D'une manière générale, les conclusions tendant à l'annulation d'actes de poursuites ne ressortissent pas à la compétence de la juridiction administrative (CE 16 janvier 1985, req. n° 60845, R.J.F. 1985 p. 624).
Par ailleurs, lorsqu'un tiers, mis en cause en vertu de dispositions autres que celles du Code général des impôts (caution, associés de sociétés civiles ....), conteste son obligation d'acquitter la dette, le tribunal administratif, lorsqu'il est compétent, attend pour statuer que la juridiction civile ait tranché la question de l'obligation (article L 282 du Livre des procédures fiscales).
2. Compétence territoriale
75Aucune disposition particulière n'étant prévue par le Livre des procédures fiscales, ce sont les règles définies par le Code des tribunaux administratifs et des cours administratives d'appel (décret n° 89-641 du 7 septembre 1989) qui sont applicables.
Ainsi, l'article R 46 de ce code dispose que le tribunal administratif territorialement compétent est celui dans le ressort duquel l'autorité qui a pris la décision attaquée a son siège.
Le même texte précise qu'en cas de recours préalable à celui introduit devant le tribunal administratif, la décision à retenir pour déterminer la compétence territoriale est celle qui a fait l'objet du recours préalable.
Il résulte de ce texte que le tribunal administratif compétent devant lequel le recours devra être porté est celui dont relève le directeur qui a pris la décision.
III. Tribunal de grande instance
76En application du dernier alinéa de l'article L 281 du L.P.F., le tribunal de grande instance est compétent pour se prononcer sur les oppositions concernant l'obligation de payer, la quotité et l'exigibilité de la dette lorsque les impositions sont constituées par des droits d'enregistrement, des droits de timbre, et des taxes assimilées à ces droits.

Données présentées »
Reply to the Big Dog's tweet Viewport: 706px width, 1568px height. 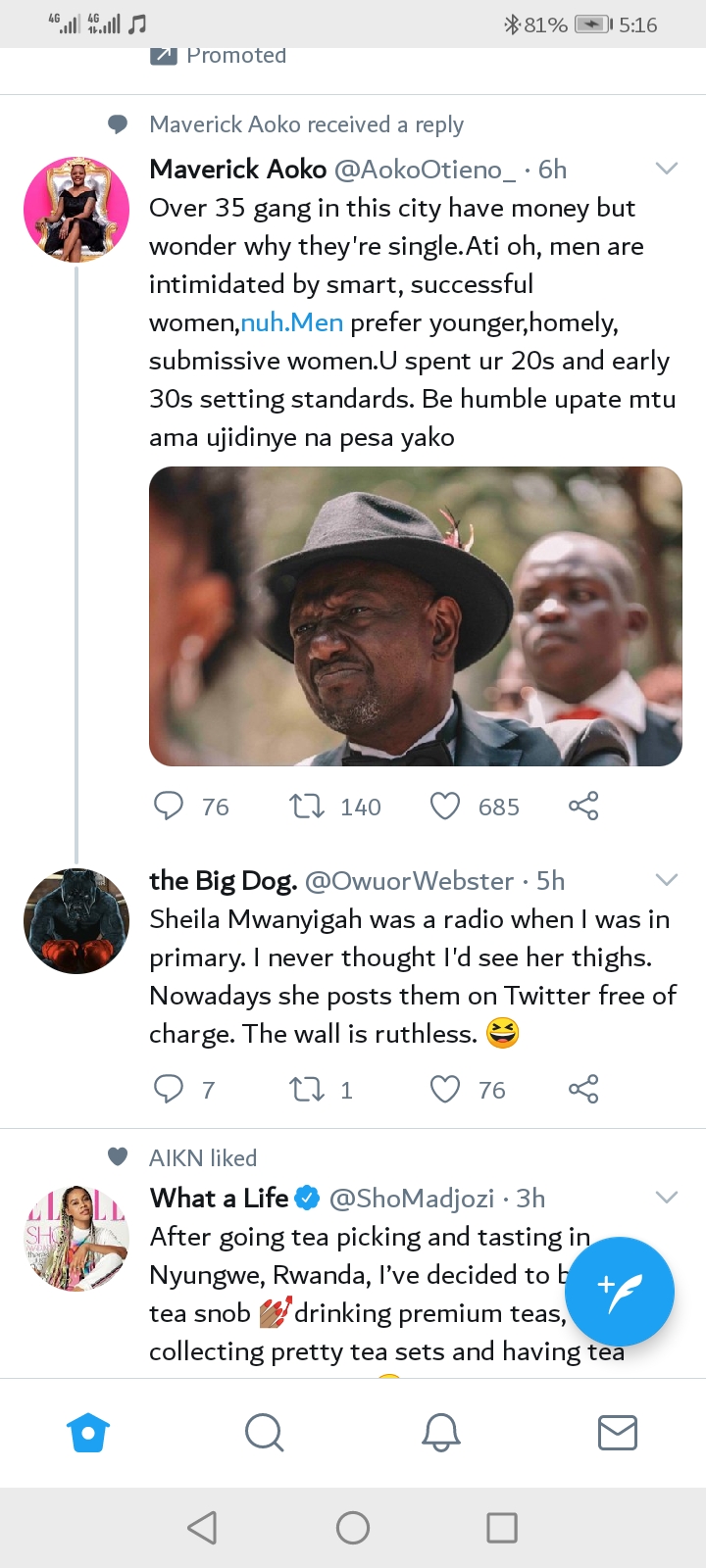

Actions à mener »
A - Pour chacune des affirmations suivantes, indiquez si elle concorde avec l'extrait du document, en répondant par oui ou par non et en citant textuellement les mots de l'extrait qui tranchent la question : (i) le tribunal administratif territorialement compétent est celui dans le ressort duquel siège l'autorité auteur de la décision attaquée ; (ii) le Livre des procédures fiscales prévoit une disposition particulière en matière de compétence territoriale ; (iii) le tribunal de grande instance est compétent lorsque les impositions sont constituées par des droits de timbre.
B - Réécrivez le passage de l'extrait du document en remplaçant « autorité » par « administration ». Commencez aux mots « Par ailleurs, lorsqu'un » et arrêtez-vous après « a son siège. ».

Réponses attendues »
A -
(i) Oui : « le tribunal administratif territorialement compétent est celui dans le ressort duquel l'autorité qui a pris la décision attaquée a son siège »
(ii) Non : « Aucune disposition particulière n'étant prévue par le Livre des procédures fiscales »
(iii) Oui : « lorsque les impositions sont constituées par des droits d'enregistrement, des droits de timbre, et des taxes assimilées à ces droits »

B -
Par ailleurs, lorsqu'un tiers, mis en cause en vertu de dispositions autres que celles du Code général des impôts (caution, associés de sociétés civiles ....), conteste son obligation d'acquitter la dette, le tribunal administratif, lorsqu'il est compétent, attend pour statuer que la juridiction civile ait tranché la question de l'obligation (article L 282 du Livre des procédures fiscales).
2. Compétence territoriale
75Aucune disposition particulière n'étant prévue par le Livre des procédures fiscales, ce sont les règles définies par le Code des tribunaux administratifs et des cours administratives d'appel (décret n° 89-641 du 7 septembre 1989) qui sont applicables.
Ainsi, l'article R 46 de ce code dispose que le tribunal administratif territorialement compétent est celui dans le ressort duquel l'administration qui a pris la décision attaquée a son siège.